How I Network To Get 10X More Real Connections
Stop Using LinkedIn To Network, Here’s Why Substack 10X Better For Connecting
I’ve got something a bit different, but I’m sure of high interest today.
I’m handing the mic to Timo Mason🤠 from Write Your Way To Wealth to share his highly effective Substack engagement strategy.
He breaks down exactly how he does it: how he engages his audience, how he DMs new subscribers, and how to connect with other creators without sounding like a bot.
To actually build meaningful connections and a thriving community.
Enjoy 👇
Yana
P.S. As a reminder, check my Notes and engagement strategy - the one I used as a newbie that helped me start gaining 300 to 900 new subscribers per month (I still use it).
Howdy, Wealth Gang🤠
The growth gurus tell you to network on LinkedIn.
So you create a profile, write a bio that sounds nothing like you, and start sending connection requests to strangers with a copy-paste message from the “LinkedIn Beginner Guide 2026” you watched on YouTube.
Then you wait, and what do you get back?
Conversations with the emotional depth of a terms and conditions page.
(No wonder most busy people give up on networking entirely.)
Meanwhile, Substack is sitting in the corner with a full vibe switch.
No fake engagement bait, just real writers, sharing real thoughts, building real relationships.
Substack is the best networking platform online right now but almost nobody is using it that way.
So today, I’m breaking down the full system I use to network on Substack.
Split into two parts:
Part 1 — Network With Your Audience
✓ Why replying to every comment is the highest-leverage habit on Substack
✓ How I DM every new subscriber once a week (and what I actually say)
✓ The Subscriber Chat feature and how the best creators are using it
Part 2 — Network With Other Creators
✓ How to find new creators worth connecting with
✓ How to slide into DMs without sounding like a bot
✓ The networking mistakes quietly killing your reputation
Let’s start with the people already reading you…
Part 1: Network With Your Audience
Reply to Every Single Comment
Think about who’s reading your Substack.
They are probably as busy as you.
9-5
Maybe kids
A to-do list that never gets shorter
Their free time is precious, and they’re already spending a piece of it reading your content.
Now imagine they don’t just read it.
They stop, think and type out a comment.
That person is busy, just like you.
They could’ve scrolled past, liked it and moved on, but they didn’t.
The least you can do is reply back.
Why Comments Are Gold
Replying to every comment is basic human respect, and it happens to also be the highest-leverage habit for the Substack algorithm.
A like takes one second.
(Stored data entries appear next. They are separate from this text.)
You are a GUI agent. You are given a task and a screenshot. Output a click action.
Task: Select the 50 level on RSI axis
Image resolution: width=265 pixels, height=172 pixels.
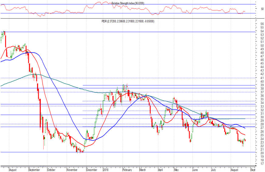click(x=258, y=9)
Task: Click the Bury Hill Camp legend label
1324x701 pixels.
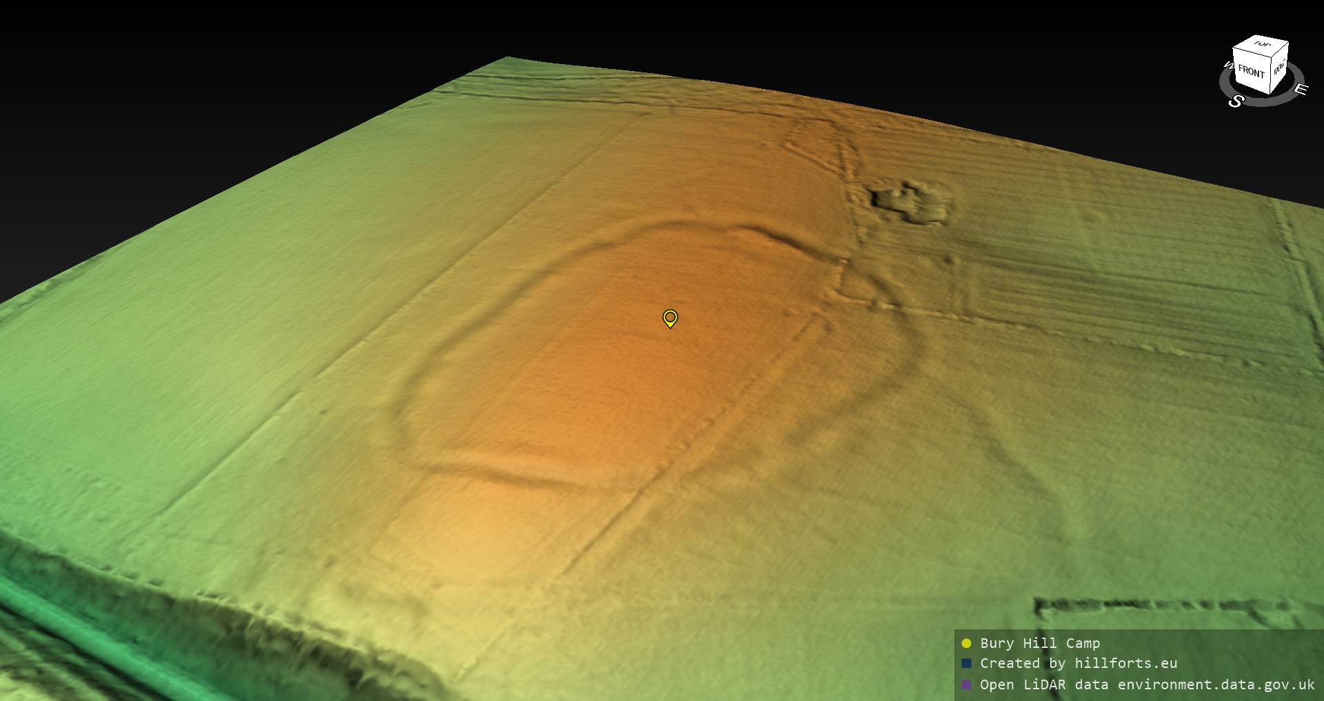Action: [x=1040, y=643]
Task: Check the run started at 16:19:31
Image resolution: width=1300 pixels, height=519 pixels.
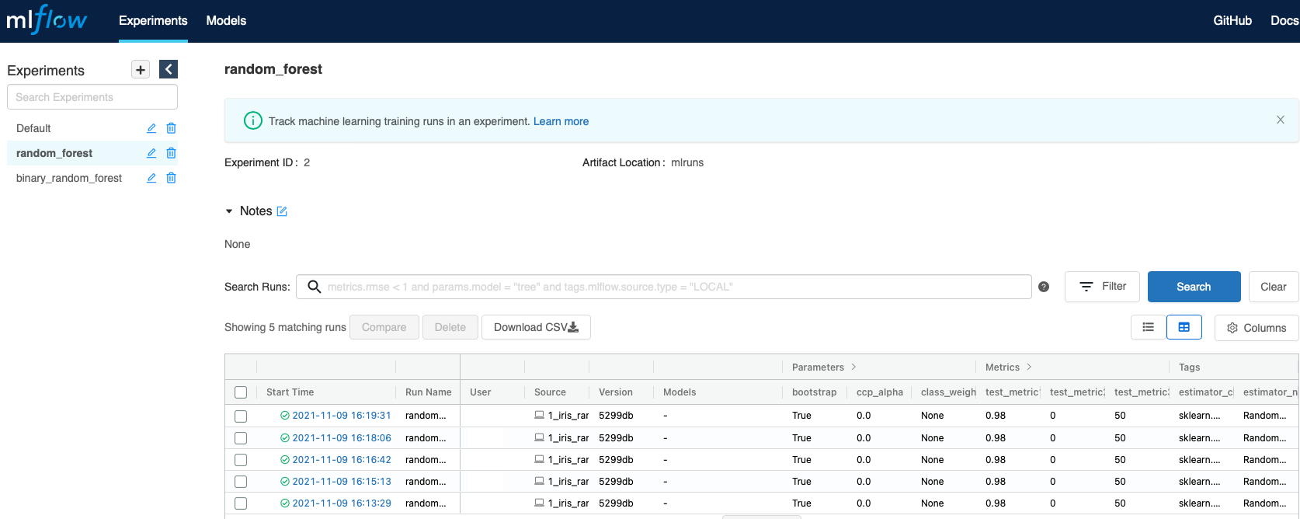Action: click(241, 416)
A restack takes two. But a comment takes intention. It means someone read what you wrote, formed a thought, and cared enough to share it publicly.
The Substack algorithm reads that signal loudly.
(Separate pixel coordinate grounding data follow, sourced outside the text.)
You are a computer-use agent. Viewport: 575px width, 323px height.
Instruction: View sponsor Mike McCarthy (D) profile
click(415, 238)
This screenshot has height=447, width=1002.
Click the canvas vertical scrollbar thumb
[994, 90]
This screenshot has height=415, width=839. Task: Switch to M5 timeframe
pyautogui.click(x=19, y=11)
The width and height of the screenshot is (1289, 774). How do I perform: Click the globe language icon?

More comments = Substack pushes out your content to more people.
But beyond the algorithm, something more valuable is happening.
Every comment is a micro-relationship waiting to be built. The person commenting is already warm. They already trust you enough to engage. All you have to do is show up for them, the same way they just showed up for you.
The Reply Framework
✓ Reply to every comment, every time — on your notes AND your articles. No exceptions.
✓ Make it personal — reference something they actually said. Don’t copy-paste the same “Thanks for sharing!” back at everyone.
✓ End your reply with a question — A question invites them to respond again. Now you have a real conversation happening inside your content.
Something like:
“That’s exactly what happened to me in my first month, took me way too long to figure out. What’s been the hardest part for you so far?”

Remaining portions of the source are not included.